Canadian Dollar May Break Support On BoC Rate Cut

Fundamental Outlook for Canadian Dollar: Bearish

-   3Q growth in Canada rose 1.3%, as the economy remained resilient despite falling commodity prices
-   The Ivey PMI gauge fell to 40.2 from 52.2, which was the worst since record keeping began in 1997
-   Canadian employment declined by 71,000 in November, which was the biggest fall since 1982

The Canadian Dollar would steadily fall throughout the week as weak fundamental data and declining commodity prices lowered growth expectations for the economy.
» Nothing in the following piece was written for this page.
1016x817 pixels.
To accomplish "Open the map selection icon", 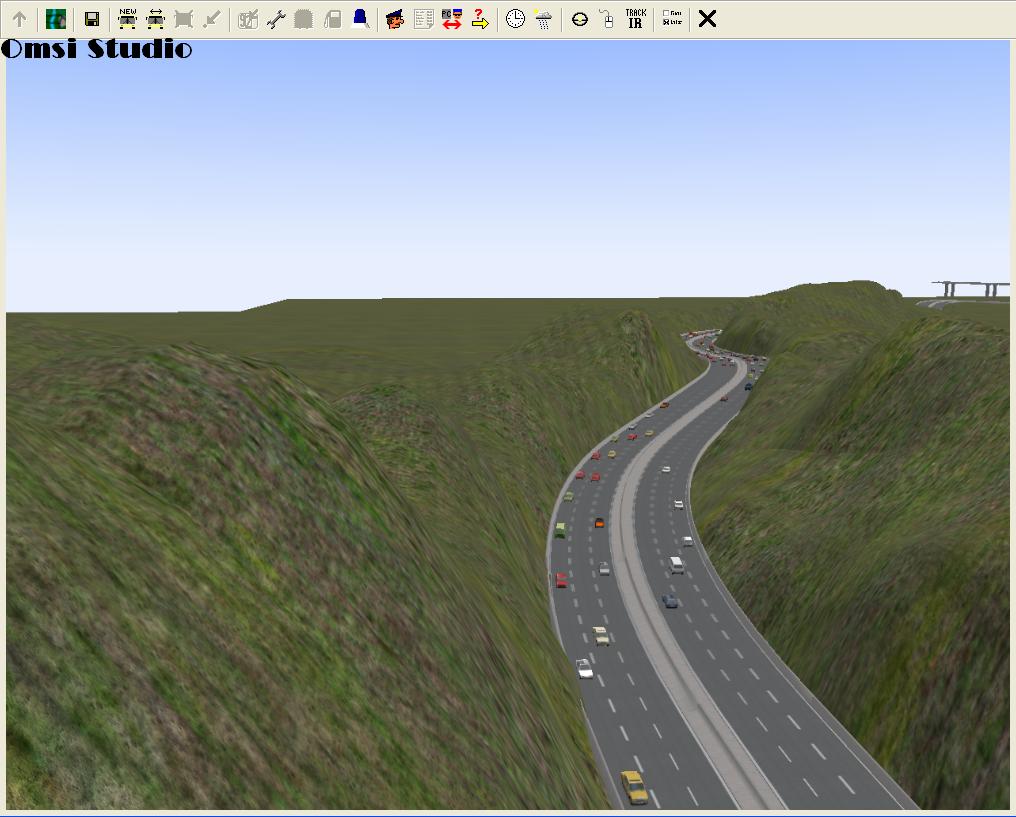I will pos(56,19).
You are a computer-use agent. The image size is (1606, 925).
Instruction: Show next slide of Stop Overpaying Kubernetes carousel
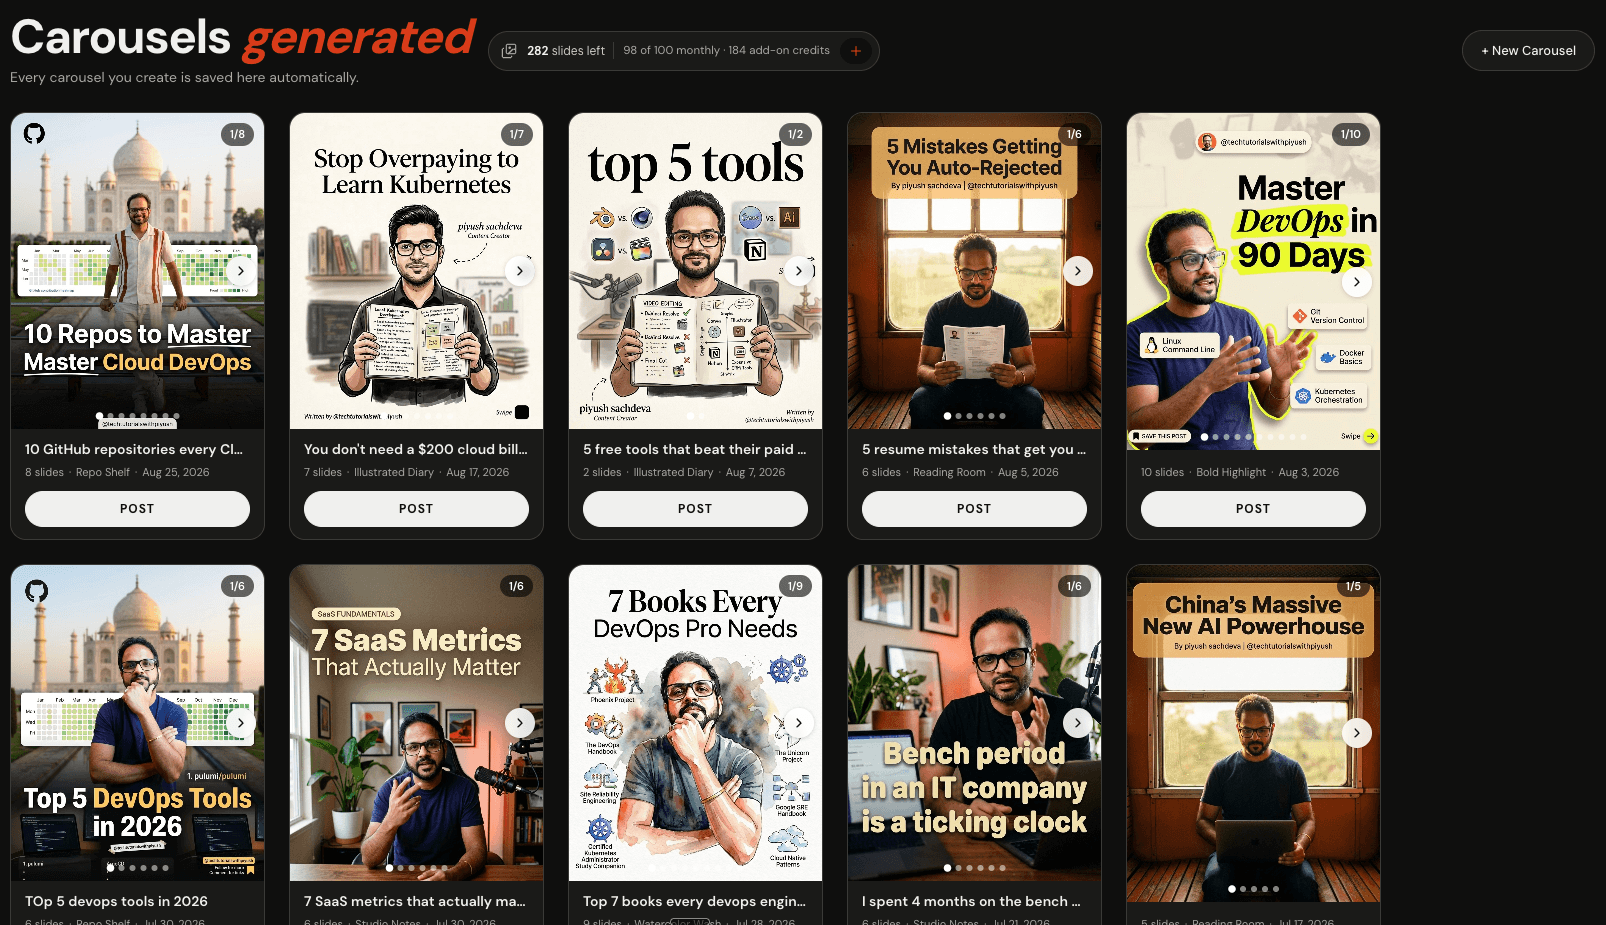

Weak domestic data had a significant hand in the currency’s fall as manufacturing activity fell to its lowest level on record on the back of plunging inventory and prices. The Canadian economy would also give back the most jobs since 1982 which was almost triple expectations with both manufacturing and service sectors losing over 35,000 jobs each. Additionally, the unemployment rate rose to a two year high of 6.3% despite the fact that over 48,000 people left the workforce. The “loonie “ may remain under pressure as the economy could grind to a halt if domestic demand follows falling exports. 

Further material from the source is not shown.